By LUMIKK555 @ Shutterstock.com
Originally posted December 14, 2022.
Short-selling hedge funds are celebrating 2022 as falling stocks, tight money, and an energy crisis create prime opportunities for them. Laurence Fletcher reports for the Financial Times:
“Recently we’ve been getting more absolute return from the short book,” said Chris Crawford, who runs a long-short hedge fund for Eric Sturdza Investments. “The reality is setting in for these companies,” he said, referring to unprofitable groups that investors rushed into during the bull market.
Higher interest rates have ratcheted up the pressure on firms whose business models rely on access to cheap debt while they also make the projected future cash flows of high-growth but unprofitable tech companies less attractive.
As well as exposing the fragility of companies with a seductive narrative but no earnings, the seismic shift in interest rates has aided short sellers in other ways.

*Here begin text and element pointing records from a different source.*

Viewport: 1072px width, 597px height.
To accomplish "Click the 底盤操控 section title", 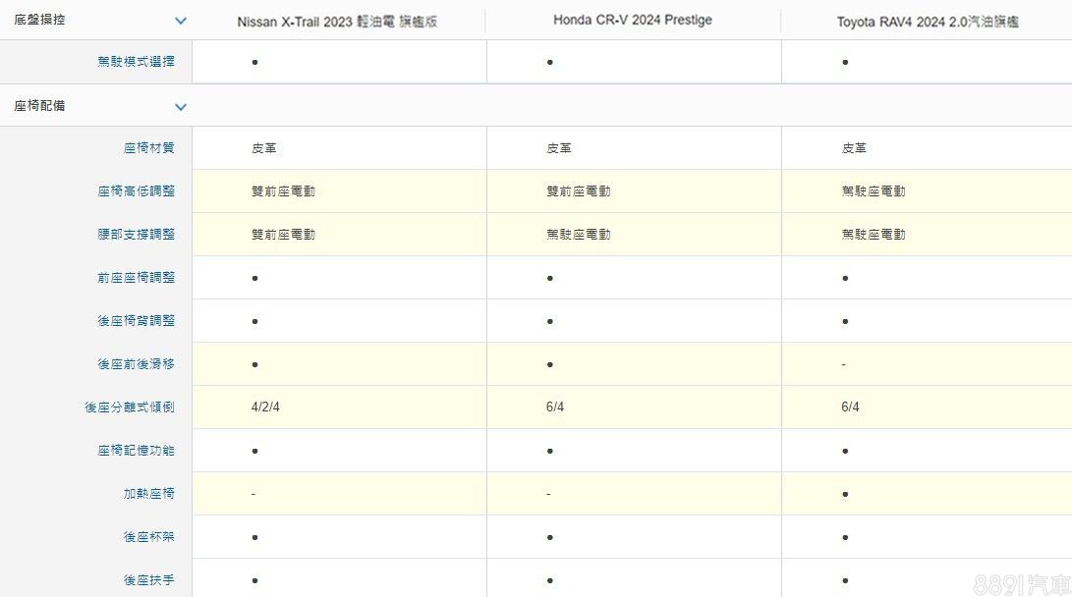I will pos(39,20).
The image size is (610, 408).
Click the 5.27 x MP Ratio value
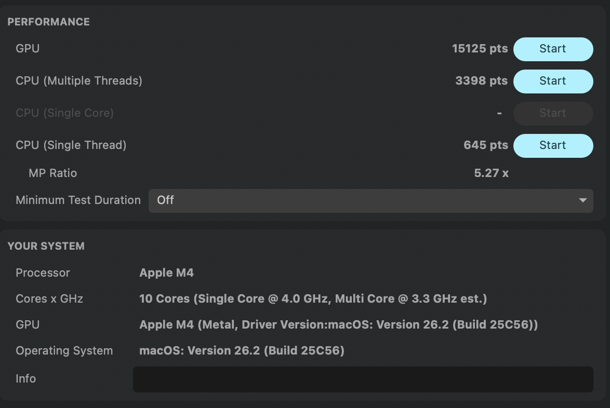point(491,173)
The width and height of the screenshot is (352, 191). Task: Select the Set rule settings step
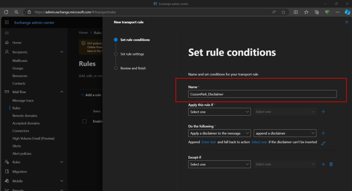[132, 54]

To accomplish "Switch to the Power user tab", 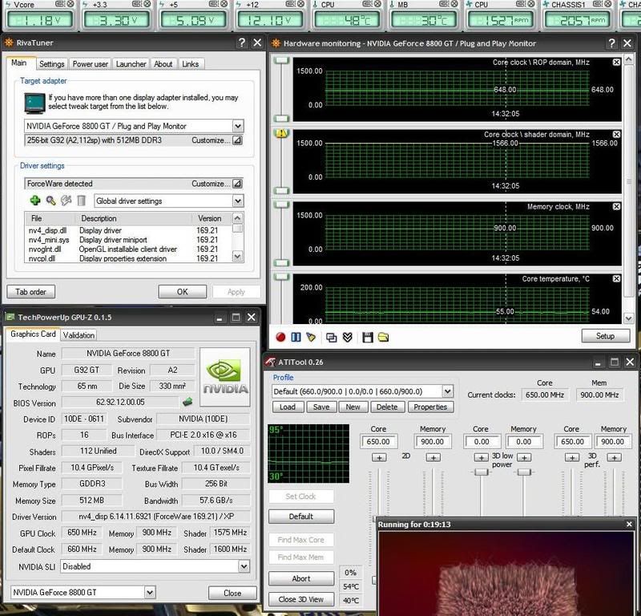I will (90, 64).
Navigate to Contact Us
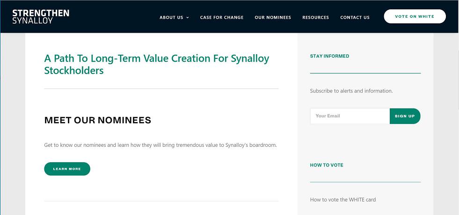The height and width of the screenshot is (215, 459). tap(355, 17)
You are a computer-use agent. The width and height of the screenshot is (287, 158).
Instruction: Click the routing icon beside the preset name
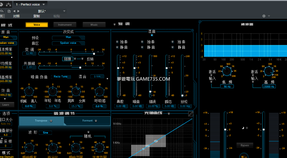pyautogui.click(x=8, y=5)
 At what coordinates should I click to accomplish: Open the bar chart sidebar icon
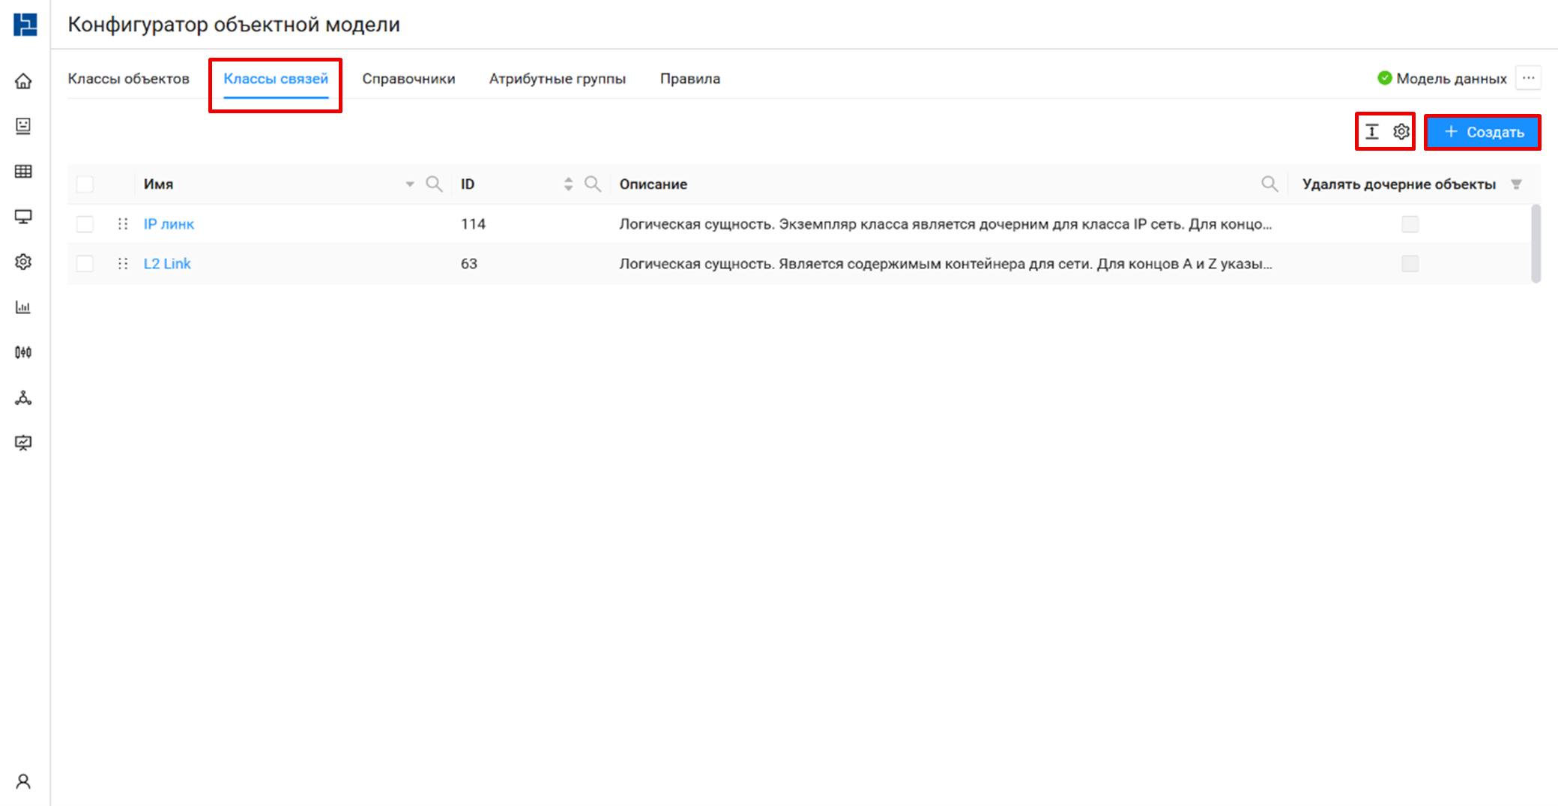[23, 307]
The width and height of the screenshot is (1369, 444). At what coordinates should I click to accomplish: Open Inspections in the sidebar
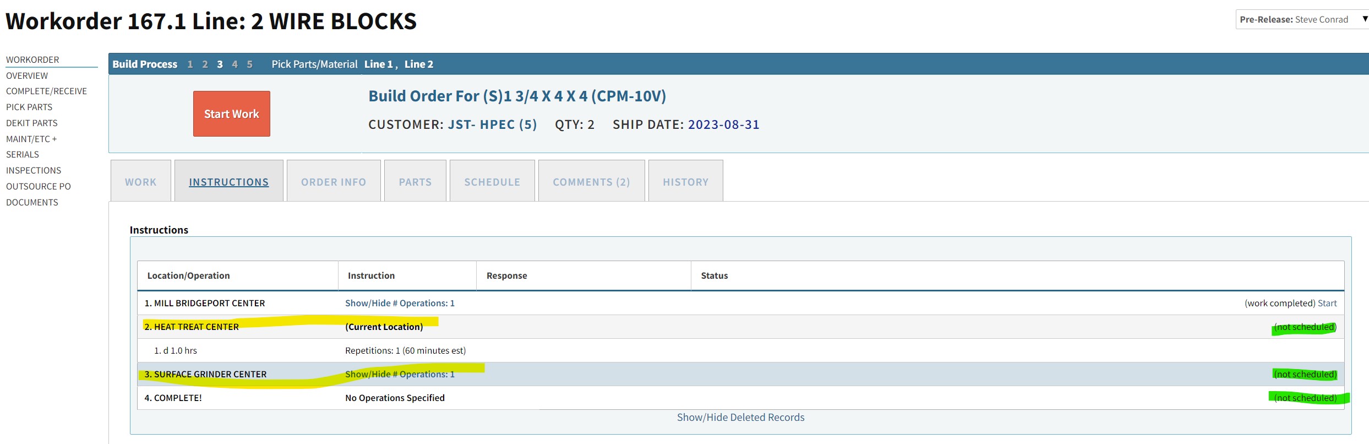point(34,170)
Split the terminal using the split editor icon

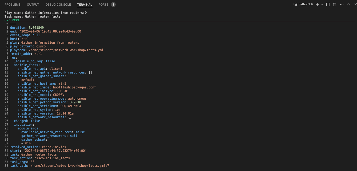[x=328, y=4]
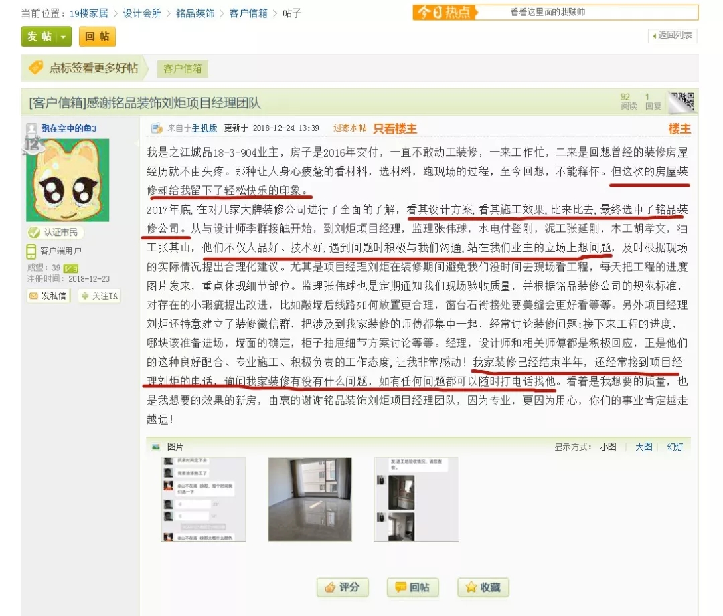Click the 发帖 post button

[x=39, y=37]
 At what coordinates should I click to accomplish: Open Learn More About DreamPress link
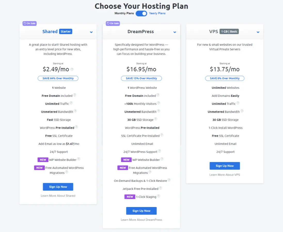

Short sellers, who borrow shares that they then sell in the market, hold cash with their broker until they close a trade, ideally by buying back the shares at a cheaper price. Higher rates now mean that the interest earned on that cash outstrips the cost of borrowing the shares, according to Goldman Sachs data, earning them a tidy profit even before any gains on the particular bet itself.
The chilling effect of the falling stock market on retail investors, particularly those who raced into so-called meme stocks, has also been a boon.
Some managers such as D1’s Daniel Sundheim considered reducing short positions after suffering big losses in last year’s GameStop fiasco, while some switched from single stock bets to wagers against an index to curb losses. But now many feel more confident to bet against individual stocks again, say industry insiders, knowing they are less likely to be targeted by retail investors.